In [18]:
# key libs
import numpy as np
import re
import nltk
import pandas as pd
import glob
import codecs

# nlp libs
from sklearn.feature_extraction.text import CountVectorizer
from sklearn.feature_extraction.text import TfidfVectorizer 

# processing
from sklearn.model_selection import train_test_split

In [19]:
# set random state
RSEED =0

In [20]:
# get all the filenames into a list
folder_path = "../data/gutenberg/"
file_list = glob.glob(folder_path + '*.txt')
len(file_list)

3035

In [21]:
# check if files are UTF-8
check_encoding =False
if(check_encoding == True):
    for filename in file_list:
        try:
            f = codecs.open(filename, encoding='utf-8', errors='strict')
            for line in f:
                pass
            #print ("Valid utf-8")
        except UnicodeDecodeError:
            print (filename,"invalid utf-8")

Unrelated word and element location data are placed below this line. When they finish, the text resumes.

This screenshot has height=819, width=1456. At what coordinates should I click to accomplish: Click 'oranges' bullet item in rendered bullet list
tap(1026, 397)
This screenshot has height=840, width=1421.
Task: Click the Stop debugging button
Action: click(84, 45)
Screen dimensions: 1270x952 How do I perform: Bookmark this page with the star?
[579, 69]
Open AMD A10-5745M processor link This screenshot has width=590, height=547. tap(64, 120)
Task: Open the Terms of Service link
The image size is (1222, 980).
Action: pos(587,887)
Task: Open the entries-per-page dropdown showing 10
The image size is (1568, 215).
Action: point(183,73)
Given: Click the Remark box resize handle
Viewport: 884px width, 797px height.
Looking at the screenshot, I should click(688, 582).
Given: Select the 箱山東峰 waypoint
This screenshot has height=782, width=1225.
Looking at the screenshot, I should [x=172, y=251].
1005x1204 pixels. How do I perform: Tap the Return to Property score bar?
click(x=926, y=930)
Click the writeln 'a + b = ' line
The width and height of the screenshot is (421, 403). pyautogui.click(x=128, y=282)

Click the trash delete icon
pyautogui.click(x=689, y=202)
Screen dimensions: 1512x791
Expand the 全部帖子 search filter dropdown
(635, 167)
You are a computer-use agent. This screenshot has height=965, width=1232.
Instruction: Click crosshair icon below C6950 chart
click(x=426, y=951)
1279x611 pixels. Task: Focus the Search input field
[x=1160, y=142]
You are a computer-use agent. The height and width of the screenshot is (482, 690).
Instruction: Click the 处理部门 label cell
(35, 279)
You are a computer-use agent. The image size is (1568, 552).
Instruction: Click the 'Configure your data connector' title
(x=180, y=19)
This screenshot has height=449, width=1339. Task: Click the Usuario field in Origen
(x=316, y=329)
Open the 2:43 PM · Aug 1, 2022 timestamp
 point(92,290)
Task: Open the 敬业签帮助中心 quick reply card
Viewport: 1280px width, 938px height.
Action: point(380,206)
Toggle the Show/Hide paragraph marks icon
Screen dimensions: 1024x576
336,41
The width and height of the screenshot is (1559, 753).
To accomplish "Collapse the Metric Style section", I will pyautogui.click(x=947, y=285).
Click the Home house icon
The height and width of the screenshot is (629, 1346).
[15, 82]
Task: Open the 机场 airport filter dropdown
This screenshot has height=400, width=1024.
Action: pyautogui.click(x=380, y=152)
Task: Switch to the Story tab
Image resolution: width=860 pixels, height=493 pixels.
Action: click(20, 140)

After checking the codecs on all the files only one was invalid utf-8
../data/gutenberg/Henry David Thoreau___A Week on the Concord and Merrimack Rivers.txt
I have deleted this book.

In [5]:
# code to read file_list.txt and make a data frame with title, author
df = pd.DataFrame (file_list)
df['file_extension'] = df[0]
df[0] = df[0].str.replace('.txt','')
df[0] = df[0].str.replace(folder_path,'')
df['title']=df[0].str.rsplit('_',expand=True,n=1)[1]
df['author']=df[0].str.split('_',expand=True,n=1)[0]
df = df.drop(columns = 0)
df.head()

Unnamed: 0,file_extension,title,author
0,../data/gutenberg/John Stuart Mill___Principle...,Principles Of Political Economy,John Stuart Mill
1,../data/gutenberg/Robert Louis Stevenson___The...,The Works of Robert Louis Stevenson - Swanston...,Robert Louis Stevenson
2,../data/gutenberg/R M Ballantyne___Shifting Wi...,Shifting Winds,R M Ballantyne
3,../data/gutenberg/Bret Harte___Her Letter His ...,Her Letter His Answer & Her Last Letter,Bret Harte
4,../data/gutenberg/Robert Louis Stevenson___The...,The Works of Robert Louis Stevenson - Swanston...,Robert Louis Stevenson


In [6]:
# split file list into train and test into train and test
train_files, test_files = train_test_split(df, test_size=0.2, random_state=RSEED)
train_files = train_files.reset_index()
test_files = test_files.reset_index()

# save file_lists
train_files.to_csv('../data/train_file_list.csv')
test_files.to_csv('../data/test_file_list.csv')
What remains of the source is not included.